WHAT YOU SHOULD DO: Write out the entire listing below exactly as it appears, minus any pictures.

MATERIAL PROVIDED:
==*==

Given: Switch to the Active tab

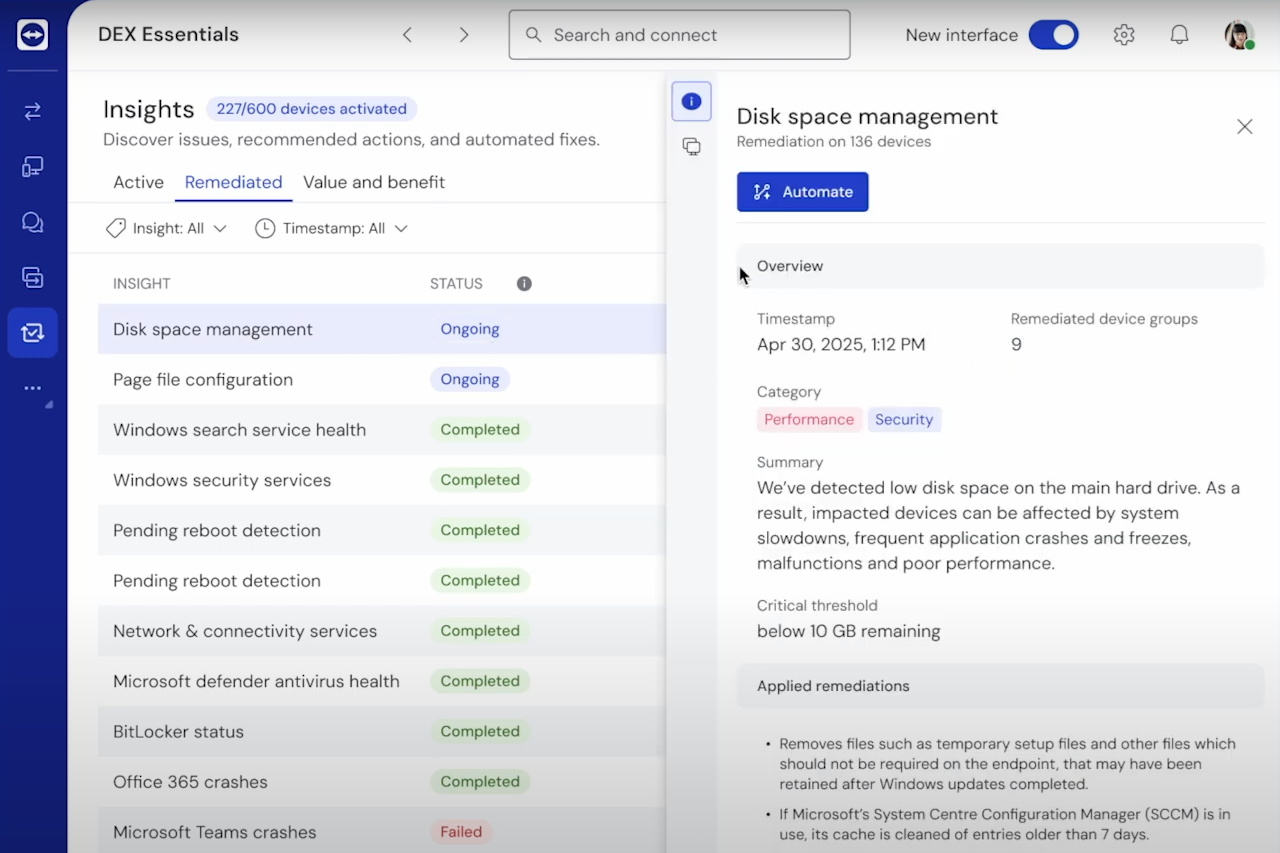Looking at the screenshot, I should pyautogui.click(x=138, y=182).
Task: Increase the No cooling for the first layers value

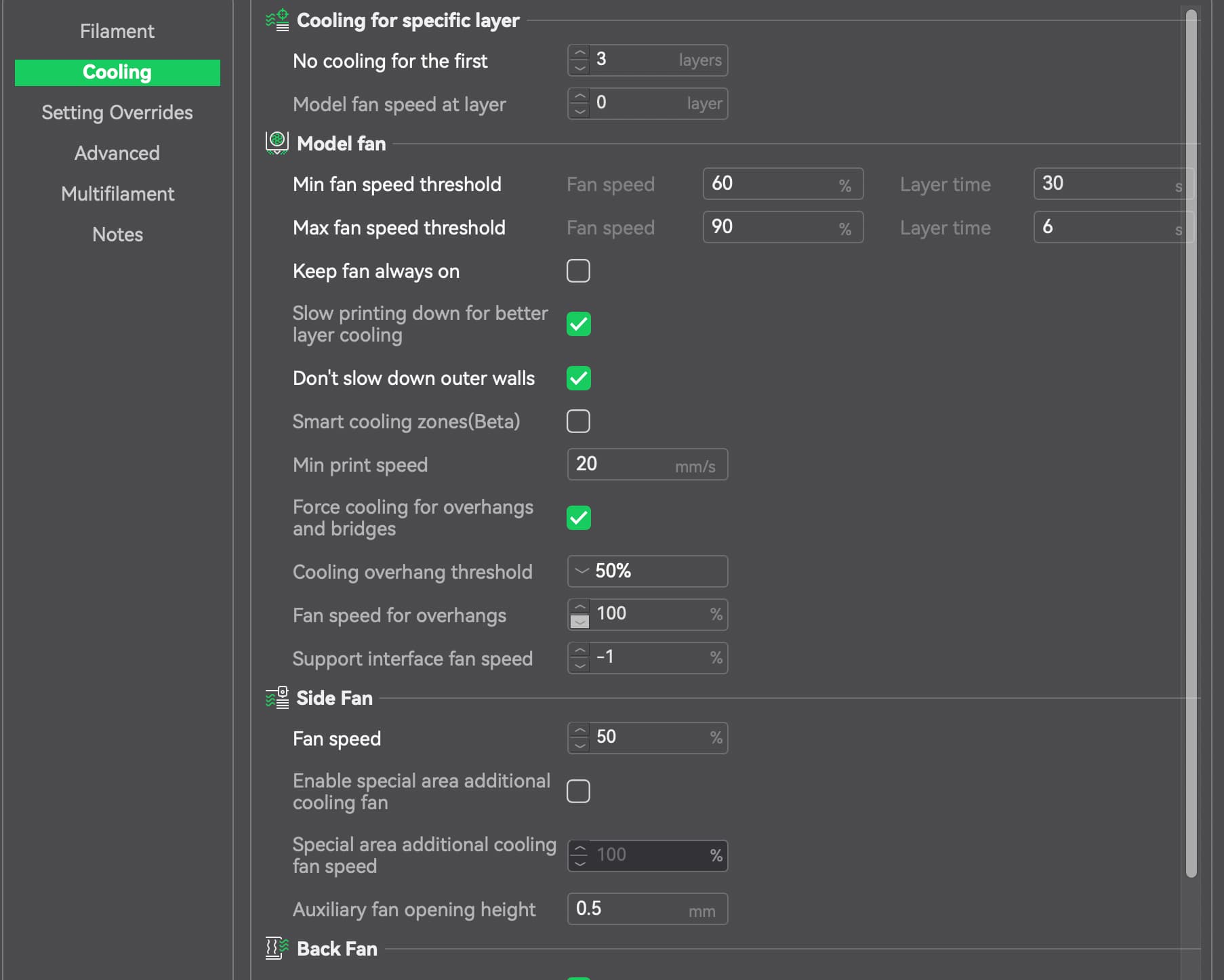Action: tap(579, 53)
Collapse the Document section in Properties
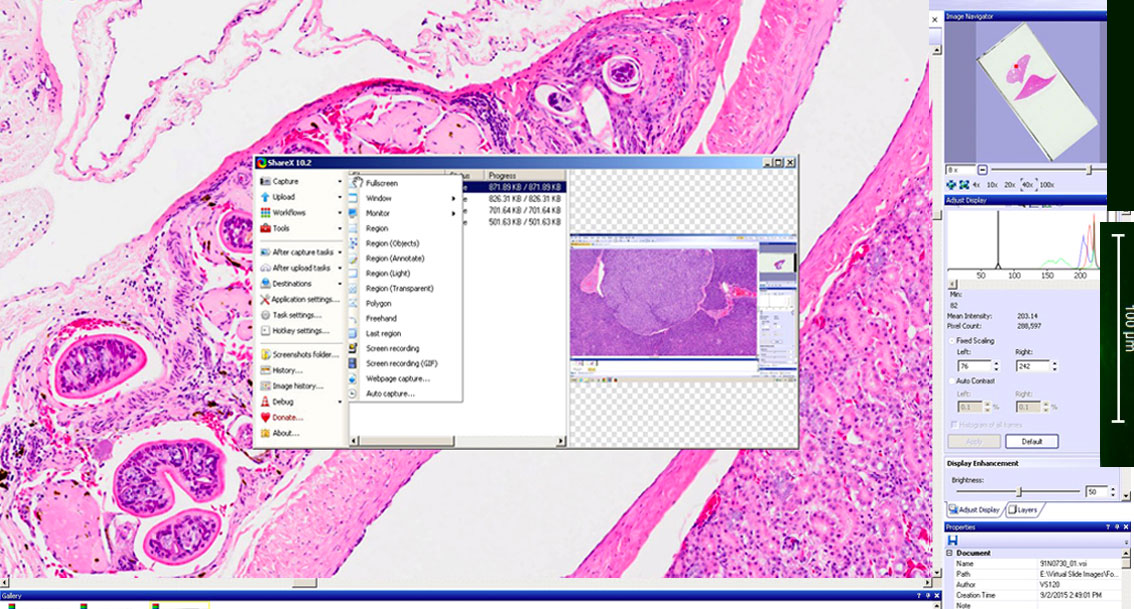Image resolution: width=1134 pixels, height=609 pixels. [949, 553]
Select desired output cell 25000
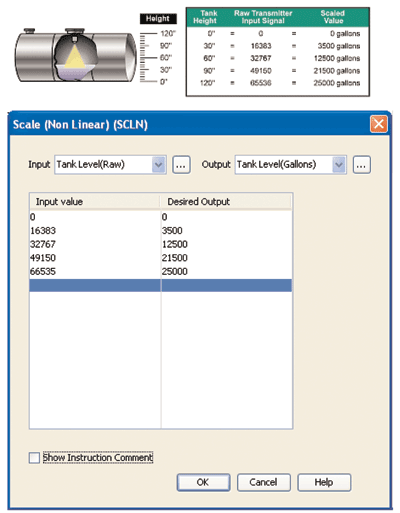 click(x=226, y=272)
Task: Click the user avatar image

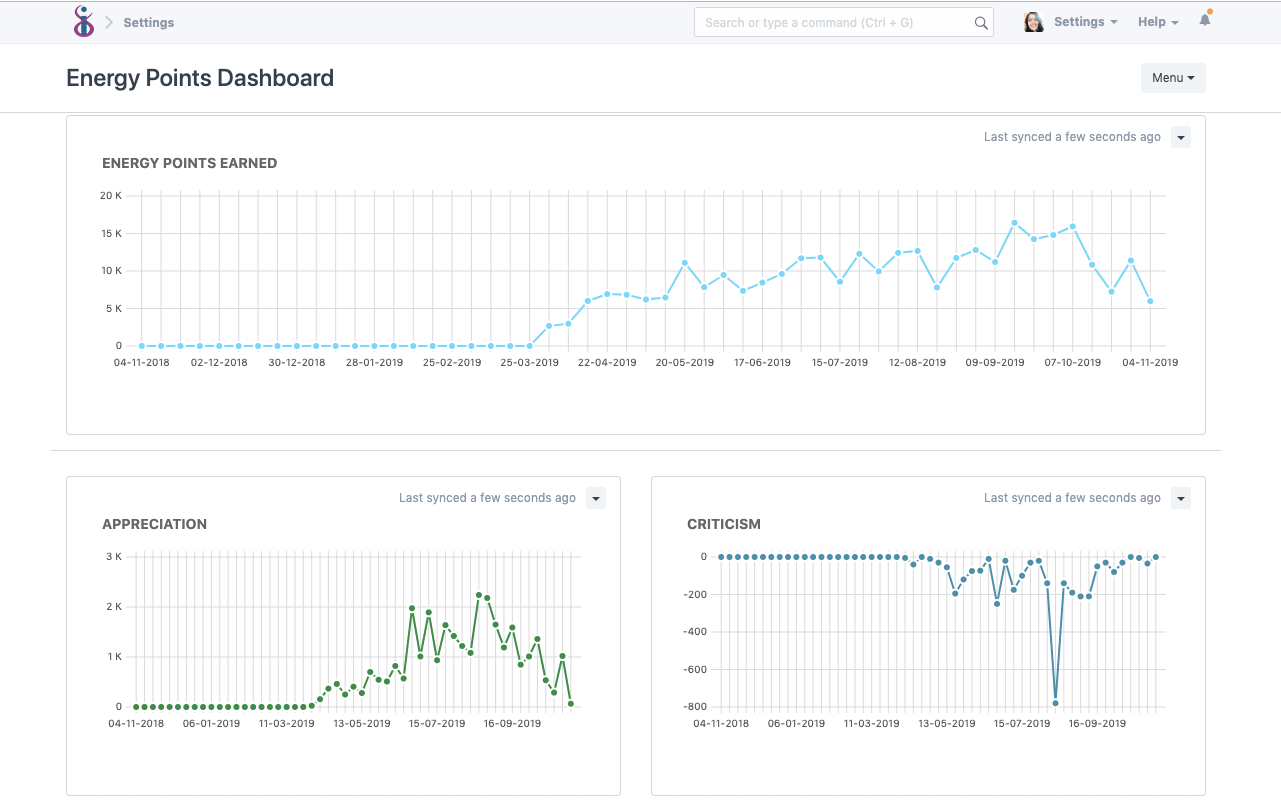Action: click(1033, 21)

==*==

RESULT OF THIS EXERCISE:
Given: Switch to the Active tab

Looking at the screenshot, I should pyautogui.click(x=138, y=182).
Task: Increase the No cooling for the first layers value

Action: tap(579, 53)
Collapse the Document section in Properties
Image resolution: width=1134 pixels, height=609 pixels. [949, 553]
Select desired output cell 25000
 click(x=226, y=272)
Task: Click the user avatar image

Action: click(1033, 21)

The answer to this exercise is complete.